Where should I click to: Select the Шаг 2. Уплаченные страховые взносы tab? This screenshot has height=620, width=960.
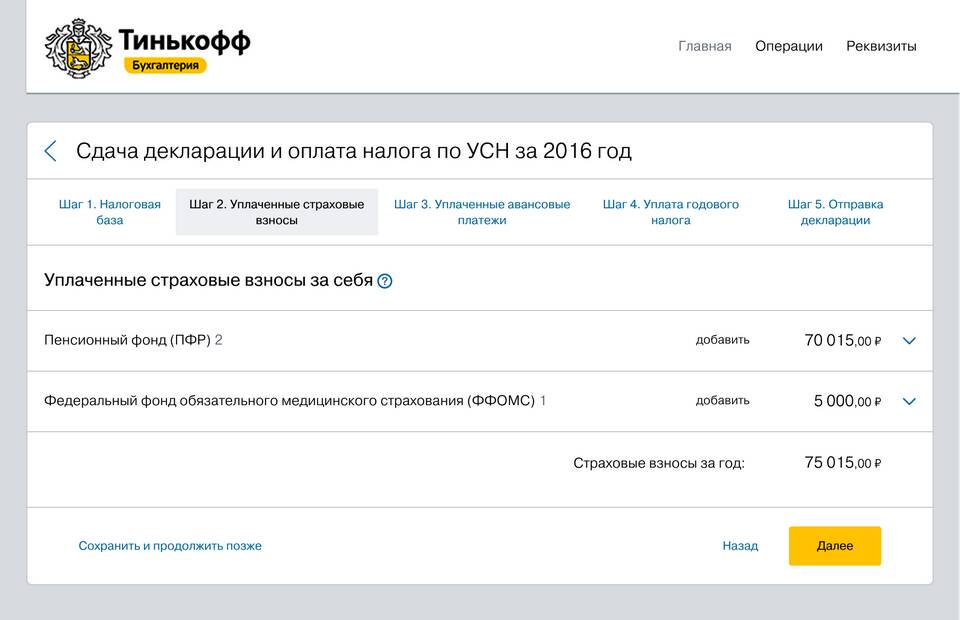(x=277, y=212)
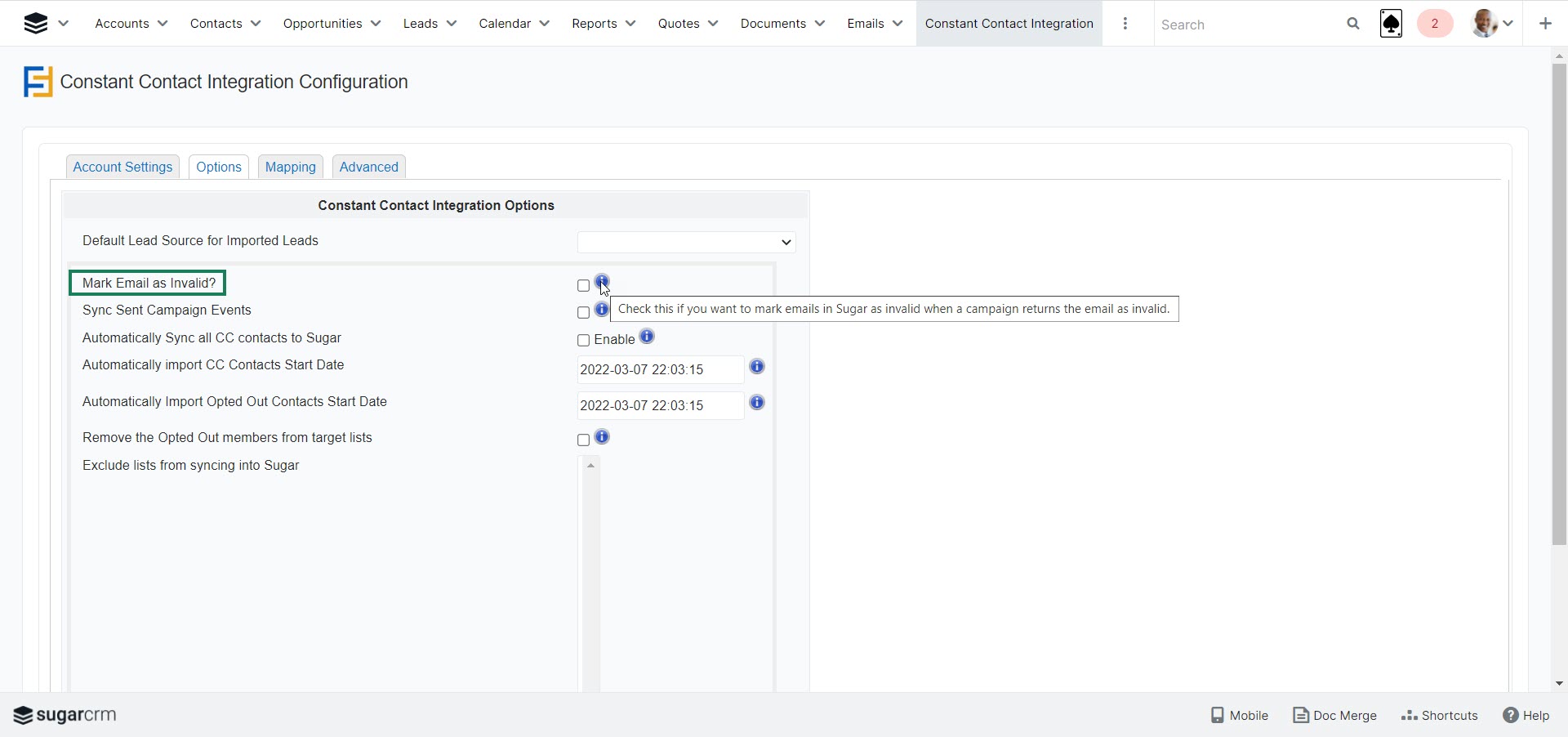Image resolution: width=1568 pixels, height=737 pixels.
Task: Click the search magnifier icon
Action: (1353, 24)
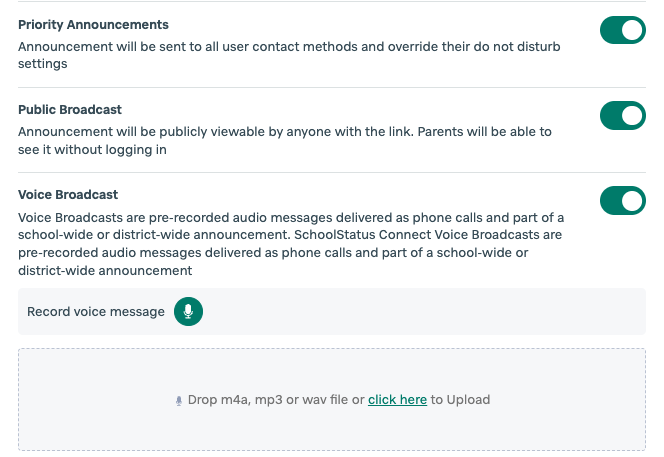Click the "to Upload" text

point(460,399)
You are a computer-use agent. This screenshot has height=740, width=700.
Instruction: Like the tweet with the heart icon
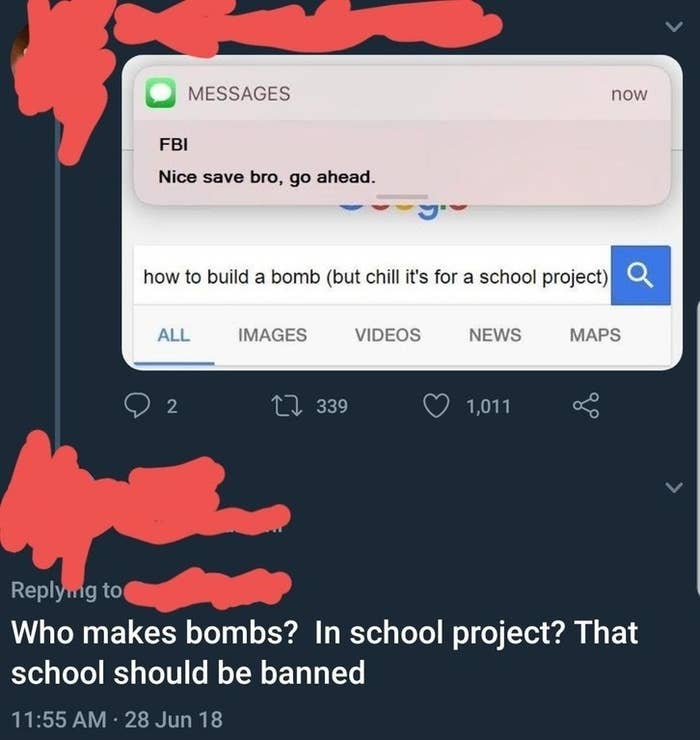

####

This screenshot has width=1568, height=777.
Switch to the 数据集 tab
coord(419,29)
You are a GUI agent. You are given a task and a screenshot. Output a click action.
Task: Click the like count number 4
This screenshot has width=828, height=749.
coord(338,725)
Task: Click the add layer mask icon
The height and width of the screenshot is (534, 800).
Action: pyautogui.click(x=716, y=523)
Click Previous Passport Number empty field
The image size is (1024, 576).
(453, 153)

####

• _DIRECTIONS_
Reproduce word for word the records from the line containing "Where should I" through the line containing "Instruction: Like the", including both of those lines. Omit the pictures from your copy.

• _FULL SOLUTION_
Where should I click to: Select the Шаг 2. Уплаченные страховые взносы tab? This screenshot has height=620, width=960.
(x=277, y=212)
Image resolution: width=1568 pixels, height=737 pixels.
Task: Click the search magnifier icon
Action: (1353, 24)
Click the "to Upload" text

point(460,399)
You are a computer-use agent. This screenshot has height=740, width=700.
Instruction: Like the tweet with the heart icon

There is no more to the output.